The first logs sent downriver in log
drives were mast pines destined for the King's Navy. I wrote more
about this earlier, but in a nutshell, the main masts of ships were
built from one tall, strong tree. These trees no longer existed in
England, but there were plenty in the New World, especially in New
England. Colonists were not allowed to cut down these trees, either
to get them out of the way, or to use them for themselves. Often a
representative of the king would go through the forests and mark the
biggest, straightest pines, thus reserving them for the king.
Ken Brauner, in his book “Log Drives
on the Connecticut River” tells about a couple of Upper Valley
settlers who ran afoul of the law when they cut down some of the
king's mast pines. In 1769, a man named William Dean from Windsor cut
down 16 mast trees. He claimed that he had cut them down to clear a
meadow, which was illegal in any case, but the king's agents found
some landed on the ice out in the river, in preparation for when the
ice broke. Dean was arrested, along with his father and brother, sent
to New York City, tried, convicted, and sentenced to four months in
prison and fined 800 pounds.
Brauner also writes that, during the
winter of 1772, a man named Wheelock from Hanover cut 1500 logs
destined to be sold downriver, but before the ice broke, the felled
trees were discovered by an agent of the king. In actuality, this was
Eleazar Wheelock, the founder of Dartmouth College, and the full
story is found in “A History of Dartmouth College and Hanover, New
Hampshire”, by Frederick Chase. It seems that when the land was
cleared to make what was to be the college green, some of the trees
nearest the river were reserved for sale in Springfield
(Massachusetts). Again, like in the Dean case, the logs were put out
onto the ice of the river awaiting the spring thaw. Chase says, “The
logs were marked 'D. C.' but through some oversight the 'broad arrow'
was omitted” (In explanation – D.C. stood for Dartmouth College,
and the broad arrow was the King's mark). Governor Benning Wentworth,
who was usually a strong supporter of Wheelock and the college, was
quick to write to Wheelock and advise him that, “I have had many
complaints that your mark is used to cover logs in the Connecticut
River which were illegally cut, and wish this circumstance would not
circumscribe my power to render you services in the future.” Since
the people in Springfield had already paid for the logs, Wheelock was
in trouble both with the crown and the party in Springfield. Two
years later, the case was still in court.
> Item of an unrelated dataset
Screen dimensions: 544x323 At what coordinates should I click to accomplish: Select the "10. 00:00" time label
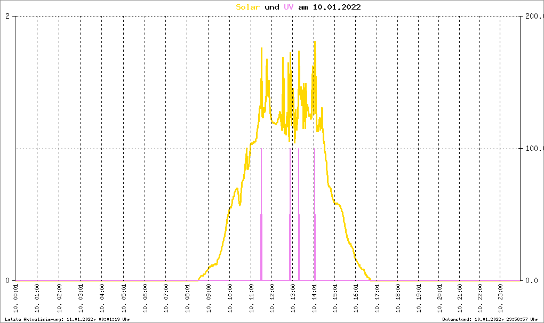(x=16, y=299)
For almost two hundred years, the
Connecticut River served as a highway transporting logs from the
Canadian border and points South, to lumber yards in Massachusetts.
Along the way, lumber barons got rich, and lumber jacks and rivermen
earned wages cutting the logs, then making sure they reached their
destination downriver. Many rivermen, like Charles Barber, lost their
lives. Driving the logs down the river was a dangerous and
physically demanding job.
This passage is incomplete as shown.